Противопоставление себя миру, продолжает эту же тему Леонид Костюков в статье “С собой и без себя” (“Арион”, № 4), свойственно детству. По мере же взросления человек все больше осознает себя частью мира; его “я” оказывается далеко не таким уж исключительным и вполне встраивается в разнообразные “мы”, а лирика выворачивается в эпос. Принято считать, что поэзия — по большей части лирика, а проза — по большей части эпос, но Костюков это утверждение оспаривает. Коренное ОТЛИЧИЕ МЕЖДУ ЭПОСОМ И ЛИРИКОЙ он формулирует так: “лирик пишет о том, что любит, а эпик любит то, о чем пишет”. Лирик зациклен на себе и своих ощущениях, его инфантилизм и бытовая неприспособленность вошли в поговорку. Жизнь для него — лишь эмоциональный полигон, а мир и другие люди необходимы как объект переживания; к тому же расширение границ лирического “я” вынуждает его переступать через скучные нормы человеческого общежития. Лирику важна интенсивность чувства, а она требует постоянной новизны и меркнет от повторений, поэтому для лирика нет ничего страшнее повседневности. Но в отрыве от повседневности жизнь исчерпывается много быстрее, чем проживается естественным путем, свежесть впечатлений уходит, интенсивность чувств спадает, остается лишь сделать последний шаг… Или повзрослеть и перейти к эпосу, потому что дорога чистого лирика, лирика от начала и до конца, отчетливо ведет в петлю. Многих и привела… Но, замечает Костюков, закон о тождестве поэзии и лирики не абсолютен, и буксует он как раз на вершинах поэзии: большие поэты редко бывают чистыми лириками, редко бывают даже лириками по преимуществу — взрослеют, перестают упиваться собственными эмоциями, переходят к поэтическому эпосу. Это и есть, подчеркивает Костюков, нормальный путь поэта. Тех, в чьей поэтической речи эпос обжился вполне, в статье названо несколько: Борис Херсонский, Андрей Родионов, Валерий Нугатов, Мария Галина, Сергей Гандлевский…

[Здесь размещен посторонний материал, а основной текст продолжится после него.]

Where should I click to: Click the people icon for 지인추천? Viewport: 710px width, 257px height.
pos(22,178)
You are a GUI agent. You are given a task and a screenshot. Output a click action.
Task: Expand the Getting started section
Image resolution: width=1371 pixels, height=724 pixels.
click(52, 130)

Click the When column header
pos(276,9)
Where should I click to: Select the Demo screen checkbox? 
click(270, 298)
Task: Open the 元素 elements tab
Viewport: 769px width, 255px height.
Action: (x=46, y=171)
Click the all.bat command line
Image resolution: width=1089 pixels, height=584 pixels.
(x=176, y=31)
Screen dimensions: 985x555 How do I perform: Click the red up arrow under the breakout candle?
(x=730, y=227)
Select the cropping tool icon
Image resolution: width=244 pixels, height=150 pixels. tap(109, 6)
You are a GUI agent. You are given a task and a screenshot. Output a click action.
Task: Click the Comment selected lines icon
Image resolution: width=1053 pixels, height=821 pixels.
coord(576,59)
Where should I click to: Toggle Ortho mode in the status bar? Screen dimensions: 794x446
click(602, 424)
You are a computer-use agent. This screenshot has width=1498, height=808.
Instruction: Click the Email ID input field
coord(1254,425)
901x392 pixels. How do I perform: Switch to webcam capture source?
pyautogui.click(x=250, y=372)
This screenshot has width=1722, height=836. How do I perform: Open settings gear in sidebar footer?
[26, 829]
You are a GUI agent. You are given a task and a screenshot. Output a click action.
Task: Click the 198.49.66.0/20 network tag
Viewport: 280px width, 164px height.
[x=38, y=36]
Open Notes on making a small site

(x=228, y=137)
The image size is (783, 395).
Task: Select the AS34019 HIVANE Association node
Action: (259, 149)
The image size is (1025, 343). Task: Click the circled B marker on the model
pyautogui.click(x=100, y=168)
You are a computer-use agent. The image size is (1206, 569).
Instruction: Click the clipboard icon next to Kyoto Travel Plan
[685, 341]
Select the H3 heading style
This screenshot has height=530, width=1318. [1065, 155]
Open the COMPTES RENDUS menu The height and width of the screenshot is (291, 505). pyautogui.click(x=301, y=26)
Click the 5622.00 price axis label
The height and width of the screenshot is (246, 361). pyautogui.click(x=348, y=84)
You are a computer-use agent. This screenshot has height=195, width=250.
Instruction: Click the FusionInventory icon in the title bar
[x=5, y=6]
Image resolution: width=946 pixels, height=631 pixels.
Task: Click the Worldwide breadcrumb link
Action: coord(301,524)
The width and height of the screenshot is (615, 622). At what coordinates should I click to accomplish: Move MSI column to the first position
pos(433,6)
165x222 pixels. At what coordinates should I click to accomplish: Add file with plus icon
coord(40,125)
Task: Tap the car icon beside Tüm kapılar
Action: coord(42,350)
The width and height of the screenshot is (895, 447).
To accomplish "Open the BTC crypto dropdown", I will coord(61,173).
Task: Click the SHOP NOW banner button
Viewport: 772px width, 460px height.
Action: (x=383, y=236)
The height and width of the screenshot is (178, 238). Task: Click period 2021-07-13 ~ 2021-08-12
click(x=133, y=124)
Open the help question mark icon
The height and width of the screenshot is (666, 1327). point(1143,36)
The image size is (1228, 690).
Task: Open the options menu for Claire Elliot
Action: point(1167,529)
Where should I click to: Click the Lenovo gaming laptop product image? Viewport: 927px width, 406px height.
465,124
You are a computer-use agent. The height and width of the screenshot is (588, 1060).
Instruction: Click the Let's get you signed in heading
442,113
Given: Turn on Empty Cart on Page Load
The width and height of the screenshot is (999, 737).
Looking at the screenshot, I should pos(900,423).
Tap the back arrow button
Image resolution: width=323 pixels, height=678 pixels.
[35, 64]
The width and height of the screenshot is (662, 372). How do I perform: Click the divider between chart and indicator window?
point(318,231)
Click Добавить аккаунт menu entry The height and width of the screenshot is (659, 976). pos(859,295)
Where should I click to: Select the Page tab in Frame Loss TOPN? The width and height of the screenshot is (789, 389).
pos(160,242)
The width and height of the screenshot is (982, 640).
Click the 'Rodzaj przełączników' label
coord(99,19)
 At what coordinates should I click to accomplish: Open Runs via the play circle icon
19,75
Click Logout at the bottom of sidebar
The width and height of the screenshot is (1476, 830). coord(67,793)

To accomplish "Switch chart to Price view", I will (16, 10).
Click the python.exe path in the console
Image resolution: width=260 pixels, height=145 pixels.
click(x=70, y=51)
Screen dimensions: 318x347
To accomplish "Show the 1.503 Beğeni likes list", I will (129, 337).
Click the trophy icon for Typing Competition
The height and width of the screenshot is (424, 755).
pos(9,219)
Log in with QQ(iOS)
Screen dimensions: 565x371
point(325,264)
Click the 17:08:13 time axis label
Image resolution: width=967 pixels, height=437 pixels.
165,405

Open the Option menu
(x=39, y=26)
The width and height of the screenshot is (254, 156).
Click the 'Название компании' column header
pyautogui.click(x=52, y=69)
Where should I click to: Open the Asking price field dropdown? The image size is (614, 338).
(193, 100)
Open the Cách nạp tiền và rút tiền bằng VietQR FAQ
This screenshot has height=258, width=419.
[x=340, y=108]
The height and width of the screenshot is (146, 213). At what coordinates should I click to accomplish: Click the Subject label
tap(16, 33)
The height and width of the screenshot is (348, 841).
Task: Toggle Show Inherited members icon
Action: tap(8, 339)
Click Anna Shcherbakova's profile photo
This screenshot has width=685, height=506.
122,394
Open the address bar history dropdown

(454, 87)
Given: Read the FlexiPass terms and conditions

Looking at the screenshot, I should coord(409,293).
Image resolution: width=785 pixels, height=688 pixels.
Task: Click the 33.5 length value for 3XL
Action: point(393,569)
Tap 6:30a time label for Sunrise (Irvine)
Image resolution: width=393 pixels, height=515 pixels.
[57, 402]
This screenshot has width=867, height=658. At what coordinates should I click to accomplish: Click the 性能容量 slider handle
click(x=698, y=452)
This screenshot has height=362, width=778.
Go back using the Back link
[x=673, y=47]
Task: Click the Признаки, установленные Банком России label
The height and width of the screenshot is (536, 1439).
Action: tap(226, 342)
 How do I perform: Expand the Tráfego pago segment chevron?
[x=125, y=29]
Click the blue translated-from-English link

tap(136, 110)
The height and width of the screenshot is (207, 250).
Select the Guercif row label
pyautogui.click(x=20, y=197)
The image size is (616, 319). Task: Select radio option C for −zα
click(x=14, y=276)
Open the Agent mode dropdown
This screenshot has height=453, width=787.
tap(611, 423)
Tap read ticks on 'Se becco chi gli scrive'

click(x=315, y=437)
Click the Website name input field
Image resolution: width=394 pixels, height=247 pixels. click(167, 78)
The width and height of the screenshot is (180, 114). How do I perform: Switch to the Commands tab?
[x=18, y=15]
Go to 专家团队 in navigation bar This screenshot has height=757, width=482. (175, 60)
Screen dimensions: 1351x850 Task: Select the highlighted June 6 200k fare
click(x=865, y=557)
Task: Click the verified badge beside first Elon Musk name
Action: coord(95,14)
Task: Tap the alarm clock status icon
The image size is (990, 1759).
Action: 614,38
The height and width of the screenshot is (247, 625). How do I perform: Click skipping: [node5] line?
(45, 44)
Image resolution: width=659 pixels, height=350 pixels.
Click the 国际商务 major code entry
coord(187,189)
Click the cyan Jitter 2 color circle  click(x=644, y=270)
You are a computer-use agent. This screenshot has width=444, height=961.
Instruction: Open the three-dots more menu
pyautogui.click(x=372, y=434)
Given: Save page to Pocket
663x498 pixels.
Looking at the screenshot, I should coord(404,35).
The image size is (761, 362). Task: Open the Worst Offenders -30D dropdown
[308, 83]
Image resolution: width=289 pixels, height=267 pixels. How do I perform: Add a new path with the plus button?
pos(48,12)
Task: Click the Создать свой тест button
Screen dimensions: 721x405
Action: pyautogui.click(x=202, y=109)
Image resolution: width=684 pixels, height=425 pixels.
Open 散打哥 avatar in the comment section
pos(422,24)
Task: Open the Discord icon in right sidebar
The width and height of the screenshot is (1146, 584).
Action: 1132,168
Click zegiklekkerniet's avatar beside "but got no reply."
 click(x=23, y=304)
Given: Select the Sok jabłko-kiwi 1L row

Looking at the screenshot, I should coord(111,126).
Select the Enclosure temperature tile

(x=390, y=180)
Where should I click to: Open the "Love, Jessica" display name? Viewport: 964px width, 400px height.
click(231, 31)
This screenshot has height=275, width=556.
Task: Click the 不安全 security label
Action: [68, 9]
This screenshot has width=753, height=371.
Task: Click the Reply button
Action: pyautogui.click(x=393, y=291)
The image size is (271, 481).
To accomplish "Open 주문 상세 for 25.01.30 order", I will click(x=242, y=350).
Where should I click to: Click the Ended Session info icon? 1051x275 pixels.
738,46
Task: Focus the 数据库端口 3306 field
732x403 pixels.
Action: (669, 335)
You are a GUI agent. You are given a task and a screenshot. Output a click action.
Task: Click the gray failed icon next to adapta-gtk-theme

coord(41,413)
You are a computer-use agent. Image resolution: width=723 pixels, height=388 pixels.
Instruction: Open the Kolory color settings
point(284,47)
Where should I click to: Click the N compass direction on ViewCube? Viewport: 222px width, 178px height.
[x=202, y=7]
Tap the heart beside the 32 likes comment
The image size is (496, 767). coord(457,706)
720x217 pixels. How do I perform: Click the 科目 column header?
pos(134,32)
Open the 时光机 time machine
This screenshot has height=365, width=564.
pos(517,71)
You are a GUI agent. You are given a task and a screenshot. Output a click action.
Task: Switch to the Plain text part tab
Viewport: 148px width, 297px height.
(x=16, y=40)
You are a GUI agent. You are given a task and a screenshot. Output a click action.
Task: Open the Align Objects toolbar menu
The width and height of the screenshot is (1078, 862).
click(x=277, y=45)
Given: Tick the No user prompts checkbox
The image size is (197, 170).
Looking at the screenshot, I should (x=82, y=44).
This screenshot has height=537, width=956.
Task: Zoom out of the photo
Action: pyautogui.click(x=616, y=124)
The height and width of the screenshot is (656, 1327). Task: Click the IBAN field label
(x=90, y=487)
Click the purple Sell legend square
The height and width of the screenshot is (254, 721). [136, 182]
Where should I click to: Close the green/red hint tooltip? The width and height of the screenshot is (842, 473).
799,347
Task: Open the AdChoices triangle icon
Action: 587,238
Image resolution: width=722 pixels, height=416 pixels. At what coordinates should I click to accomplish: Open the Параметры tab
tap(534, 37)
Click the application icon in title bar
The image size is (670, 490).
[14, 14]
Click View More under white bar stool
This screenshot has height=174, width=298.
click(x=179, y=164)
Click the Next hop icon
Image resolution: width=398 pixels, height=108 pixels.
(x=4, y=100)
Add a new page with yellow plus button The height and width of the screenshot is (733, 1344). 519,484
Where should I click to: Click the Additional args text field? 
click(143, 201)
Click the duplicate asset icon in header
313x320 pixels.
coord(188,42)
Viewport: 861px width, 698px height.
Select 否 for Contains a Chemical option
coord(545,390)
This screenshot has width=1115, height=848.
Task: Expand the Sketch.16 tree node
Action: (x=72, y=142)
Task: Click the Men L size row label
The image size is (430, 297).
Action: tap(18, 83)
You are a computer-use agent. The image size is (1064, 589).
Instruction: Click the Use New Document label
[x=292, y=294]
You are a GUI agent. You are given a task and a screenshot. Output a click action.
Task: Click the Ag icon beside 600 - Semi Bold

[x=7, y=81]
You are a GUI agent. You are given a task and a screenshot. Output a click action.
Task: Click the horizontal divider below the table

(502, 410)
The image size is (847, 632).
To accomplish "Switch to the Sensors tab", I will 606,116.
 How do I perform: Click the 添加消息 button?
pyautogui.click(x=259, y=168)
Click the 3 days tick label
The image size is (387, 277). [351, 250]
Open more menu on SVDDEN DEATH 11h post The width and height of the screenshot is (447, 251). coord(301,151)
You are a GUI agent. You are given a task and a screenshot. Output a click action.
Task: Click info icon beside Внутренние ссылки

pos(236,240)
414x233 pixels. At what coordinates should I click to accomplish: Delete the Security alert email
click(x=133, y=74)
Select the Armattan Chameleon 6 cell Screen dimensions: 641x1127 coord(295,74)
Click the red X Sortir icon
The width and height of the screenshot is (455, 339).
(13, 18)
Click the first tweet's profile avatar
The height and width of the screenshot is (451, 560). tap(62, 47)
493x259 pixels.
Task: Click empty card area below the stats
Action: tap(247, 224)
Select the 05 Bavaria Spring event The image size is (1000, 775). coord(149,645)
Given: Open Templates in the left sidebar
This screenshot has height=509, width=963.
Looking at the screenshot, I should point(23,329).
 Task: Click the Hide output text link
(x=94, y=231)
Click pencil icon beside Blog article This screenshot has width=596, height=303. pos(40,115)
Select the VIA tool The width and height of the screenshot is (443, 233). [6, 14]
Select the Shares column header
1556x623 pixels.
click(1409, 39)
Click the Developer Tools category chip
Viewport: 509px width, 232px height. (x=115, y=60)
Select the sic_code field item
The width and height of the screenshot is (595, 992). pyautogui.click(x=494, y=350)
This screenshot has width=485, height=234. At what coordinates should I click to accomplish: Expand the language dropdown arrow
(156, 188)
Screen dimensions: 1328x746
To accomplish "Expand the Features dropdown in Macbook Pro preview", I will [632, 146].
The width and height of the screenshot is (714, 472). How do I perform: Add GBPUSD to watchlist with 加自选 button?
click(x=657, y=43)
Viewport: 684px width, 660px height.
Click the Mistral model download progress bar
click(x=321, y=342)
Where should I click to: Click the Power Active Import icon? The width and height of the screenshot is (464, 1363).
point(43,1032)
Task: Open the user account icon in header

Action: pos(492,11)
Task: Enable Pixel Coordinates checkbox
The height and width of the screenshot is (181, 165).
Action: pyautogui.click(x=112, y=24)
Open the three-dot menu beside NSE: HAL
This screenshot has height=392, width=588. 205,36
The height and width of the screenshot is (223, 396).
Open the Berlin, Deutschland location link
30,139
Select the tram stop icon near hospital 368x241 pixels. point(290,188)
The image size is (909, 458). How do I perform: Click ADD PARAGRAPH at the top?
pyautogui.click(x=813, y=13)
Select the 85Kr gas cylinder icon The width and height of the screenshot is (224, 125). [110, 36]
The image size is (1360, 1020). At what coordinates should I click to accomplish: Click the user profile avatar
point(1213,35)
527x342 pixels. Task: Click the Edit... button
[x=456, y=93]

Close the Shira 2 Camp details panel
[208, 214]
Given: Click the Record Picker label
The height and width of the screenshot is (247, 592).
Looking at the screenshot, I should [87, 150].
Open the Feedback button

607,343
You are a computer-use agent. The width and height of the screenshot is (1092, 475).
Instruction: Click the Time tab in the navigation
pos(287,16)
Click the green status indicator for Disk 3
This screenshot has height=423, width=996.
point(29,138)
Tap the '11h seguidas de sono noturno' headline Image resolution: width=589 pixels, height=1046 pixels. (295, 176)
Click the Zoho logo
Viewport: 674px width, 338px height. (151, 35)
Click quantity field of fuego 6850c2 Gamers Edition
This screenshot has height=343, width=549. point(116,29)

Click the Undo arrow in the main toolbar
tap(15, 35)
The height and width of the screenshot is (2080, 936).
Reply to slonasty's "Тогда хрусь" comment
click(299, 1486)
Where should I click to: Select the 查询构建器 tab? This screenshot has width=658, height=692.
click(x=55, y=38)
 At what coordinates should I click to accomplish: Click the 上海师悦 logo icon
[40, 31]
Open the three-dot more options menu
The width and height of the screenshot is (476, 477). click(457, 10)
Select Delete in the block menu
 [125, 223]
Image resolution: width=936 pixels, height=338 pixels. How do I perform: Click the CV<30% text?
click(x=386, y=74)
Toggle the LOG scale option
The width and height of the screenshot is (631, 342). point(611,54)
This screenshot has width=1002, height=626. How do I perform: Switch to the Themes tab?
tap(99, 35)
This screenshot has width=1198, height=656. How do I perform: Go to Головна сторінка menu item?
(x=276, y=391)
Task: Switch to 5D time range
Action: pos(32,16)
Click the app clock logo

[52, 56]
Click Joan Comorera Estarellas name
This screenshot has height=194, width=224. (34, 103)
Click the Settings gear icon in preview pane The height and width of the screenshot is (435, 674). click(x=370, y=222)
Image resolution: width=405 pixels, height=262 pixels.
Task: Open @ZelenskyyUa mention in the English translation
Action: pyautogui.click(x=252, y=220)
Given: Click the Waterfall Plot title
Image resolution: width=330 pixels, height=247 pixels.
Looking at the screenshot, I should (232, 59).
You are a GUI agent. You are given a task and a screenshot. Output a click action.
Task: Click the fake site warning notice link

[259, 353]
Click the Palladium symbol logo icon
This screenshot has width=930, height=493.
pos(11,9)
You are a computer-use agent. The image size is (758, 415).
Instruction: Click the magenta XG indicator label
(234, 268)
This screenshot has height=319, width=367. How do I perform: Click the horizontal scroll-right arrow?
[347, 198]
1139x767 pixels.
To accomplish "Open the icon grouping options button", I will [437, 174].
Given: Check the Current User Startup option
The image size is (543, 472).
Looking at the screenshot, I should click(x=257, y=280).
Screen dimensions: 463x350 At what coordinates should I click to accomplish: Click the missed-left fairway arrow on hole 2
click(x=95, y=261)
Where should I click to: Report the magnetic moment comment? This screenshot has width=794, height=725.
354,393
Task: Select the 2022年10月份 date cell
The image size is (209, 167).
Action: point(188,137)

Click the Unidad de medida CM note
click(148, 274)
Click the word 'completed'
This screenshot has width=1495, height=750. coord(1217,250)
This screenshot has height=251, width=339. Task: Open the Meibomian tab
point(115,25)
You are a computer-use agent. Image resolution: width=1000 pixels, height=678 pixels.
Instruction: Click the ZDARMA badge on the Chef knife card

Одни и те же человеческие чувства, одни и те же мысли о вечном равно обуревают и истинных поэтов, и упертых ГРАФОМАНОВ. Результат только получается неодинаковый, пишет Владимир Блинов (“Извечная маета графоманов” — “Урал”, № 11) и цитирует следующие перлы версификации:
Не люби меня, милый, вполсилы,
Пусть любви полыхают огни…
Я за ноздри тебя полюбила:
Как двустволка для сердца они!
И еще — другого автора:
Жизнь такова, какова она есть,
И больше — никакова!
Обзор подготовила Ирина Дугина
С. “Звезда”, “Нева”
(Четвертый квартал 2006 г.)
Своими впечатлениями от монографии А. Скворцова “Игра в современной русской поэзии” (Казань, 2005) делится Леонид Дубшан (““Этя ктё тякёй клясивый”, или Игра в нагрузку” — “Нева”, № 12). Скворцов классифицирует поэзию по способу отношения к художественной игре, используя вполне традиционные названия: поэтов он разделяет на “архаистов”, “новаторов” и “центристов”. Но все не так просто: к примеру, в группу “архаисты” он объединяет таких разновозрастных поэтов, как Олег Чухонцев, Юрий Левитанский, Давид Самойлов, Александр Кушнер, Дмитрий Быков, давая им такую общую характеристику, указывает Дубшан, будто речь идет о Ломоносове и Сумарокове. “Новаторы” же — это Александр Еременко, Всеволод Некрасов, Лев Рубинштейн, Дмитрий Александрович Пригов и т. д. То есть те, кого отличает игра как цель, то есть, как пишет Скворцов, “принципиально бесполезный, непрагматический характер творчества”. “Центристы” — это, по Скворцову, Иосиф Бродский, Тимур Кибиров, Сергей Гандлевский, Игорь Иртеньев, Александр Цветков. Дубшан утверждает, однако, что книгу характеризует не исследовательский, а чисто вкусовой, пристрастно-любовный характер.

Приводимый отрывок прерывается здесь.